SpaceMap = [ (0,10,U), (10,10,U), (20,600,U), (620,100,U), (720,20,F) ]
TableMap = [ ("employee",20,500), ("project",620,40) ]
... Single-file Storage Manager 18/68
Each file segment consists of a number fixed-size blocks
The following data/constant definitions are useful
#define PAGESIZE 2048 // bytes per page
typedef long PageId; // PageId is block index
// pageOffset=PageId*PAGESIZE
typedef char *Page; // pointer to page/block buffer
Typical PAGESIZE values: 1024, 2048, 4096, 8192
... Single-file Storage Manager 19/68
Storage Manager data structures for opened DBs & Tables
typedef struct DBrec {
char *dbname; // copy of database name
int fd; // the database file
SpaceMap map; // map of free/used areas
NameTable names; // map names to areas + sizes
} *DB;
typedef struct Relrec {
char *relname; // copy of table name
int start; // page index of start of table data
int npages; // number of pages of table data
...
} *Rel;
Example: Scanning a Relation
With the above disk manager, our example:
select name from Employee
might be implemented as something like
DB db = openDatabase("myDB");
Rel r = openRelation(db,"Employee");
Page buffer = malloc(PAGESIZE*sizeof(char));
for (int i = 0; i < r->npages; i++) {
PageId pid = r->start+i;
get_page(db, pid, buffer);
for each tuple in buffer {
get tuple data and extract name
add (name) to result tuples
}
}
Single-File Storage Manager 21/68
// start using DB, buffer meta-data
DB openDatabase(char *name) {
DB db = new(struct DBrec);
db->dbname = strdup(name);
db->fd = open(name,O_RDWR);
db->map = readSpaceTable(db->fd);
db->names = readNameTable(db->fd);
return db;
}
// stop using DB and update all meta-data
void closeDatabase(DB db) {
writeSpaceTable(db->fd,db->map);
writeNameTable(db->fd,db->map);
fsync(db->fd);
close(db->fd);
free(db->dbname);
free(db);
}
... Single-File Storage Manager 22/68
// set up struct describing relation
Rel openRelation(DB db, char *rname) {
Rel r = new(struct Relrec);
r->relname = strdup(rname);
// get relation data from map tables
r->start = ...;
r->npages = ...;
return r;
}
// stop using a relation
void closeRelation(Rel r) {
free(r->relname);
free(r);
}
... Single-File Storage Manager 23/68
// assume that Page = byte[PageSize]
// assume that PageId = block number in file
// read page from file into memory buffer
void get_page(DB db, PageId p, Page buf) {
lseek(db->fd, p*PAGESIZE, SEEK_SET);
read(db->fd, buf, PAGESIZE);
}
// write page from memory buffer to file
void put_page(Db db, PageId p, Page buf) {
lseek(db->fd, p*PAGESIZE, SEEK_SET);
write(db->fd, buf, PAGESIZE);
}
... Single-File Storage Manager 24/68
Managing contents of space mapping table can be complex:
// assume an array of (offset,length,status) records
// allocate n new pages
PageId allocate_pages(int n) {
if (no existing free chunks are large enough) {
int endfile = lseek(db->fd, 0, SEEK_END);
addNewEntry(db->map, endfile, n);
} else {
grab "worst fit" chunk
split off unused section as new chunk
}
// note that file itself is not changed
}
... Single-File Storage Manager 25/68
Similar complexity for freeing chunks
// drop n pages starting from p
void deallocate_pages(PageId p, int n) {
if (no adjacent free chunks) {
markUnused(db->map, p, n);
} else {
merge adjacent free chunks
compress mapping table
}
// note that file itself is not changed
}
Changes take effect when closeDatabase() executed.
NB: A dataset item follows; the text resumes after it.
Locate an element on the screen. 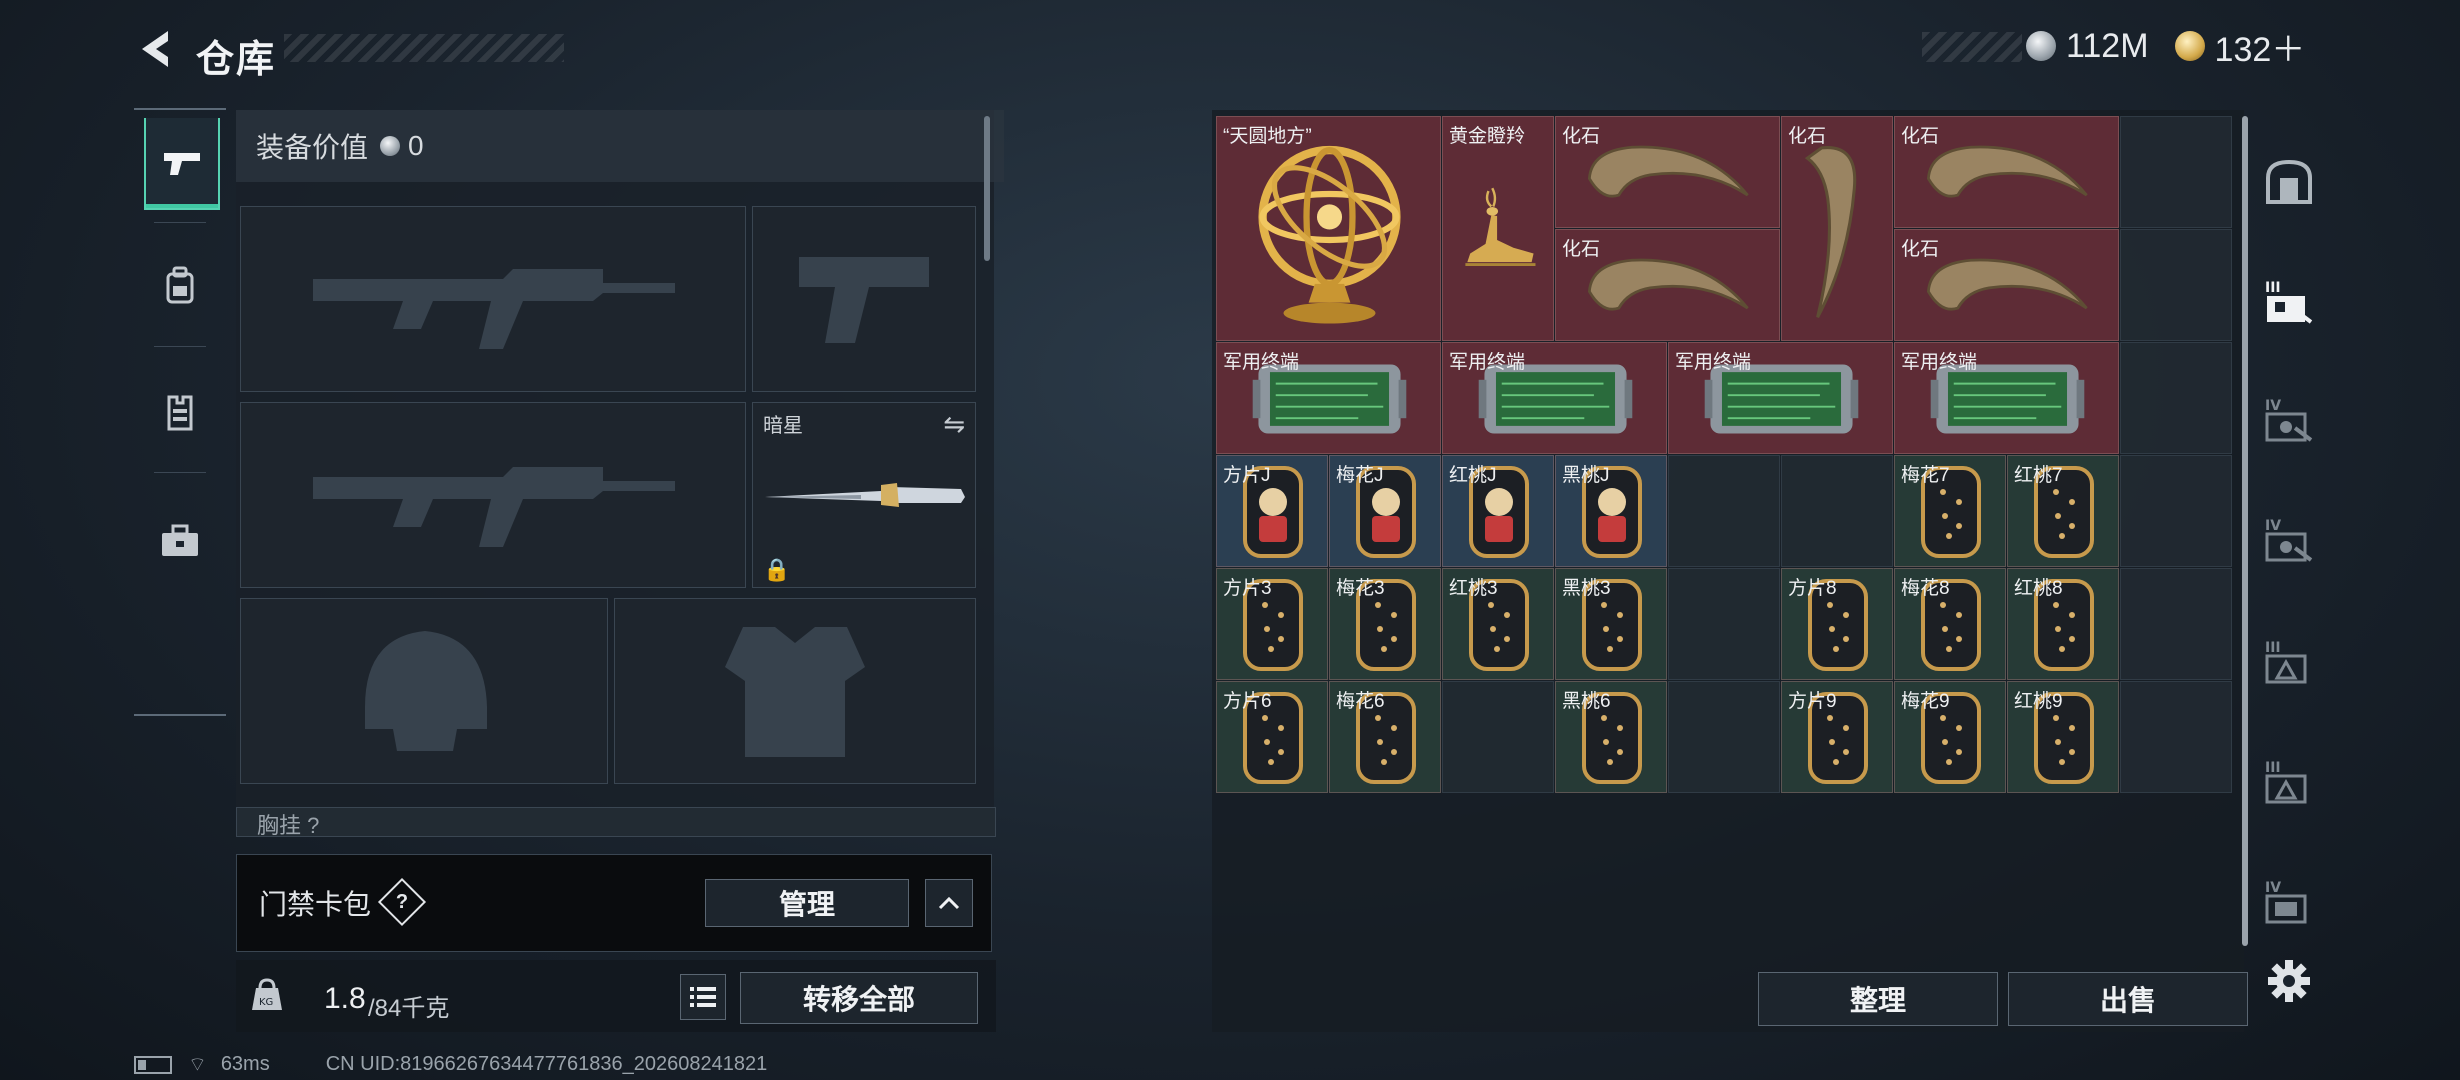  warehouse-item: 梅花6 is located at coordinates (1385, 737).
Exercise 1: Relation Scan Cost 26/68
Consider a table R(x,y,z) with 105 tuples, implemented as
number of tuples r = 10,000
average size of tuples R = 200 bytes
size of data pages B = 4096 bytes
time to read one data page Tr = 10msec
time to check one tuple 1 usec
time to form one result tuple 1 usec
time to write one result page Tr = 10msec
Calculate the total time-cost for answering the query:
insert into S select * from R where x > 10;
if 50% of the tuples satisfy the condition.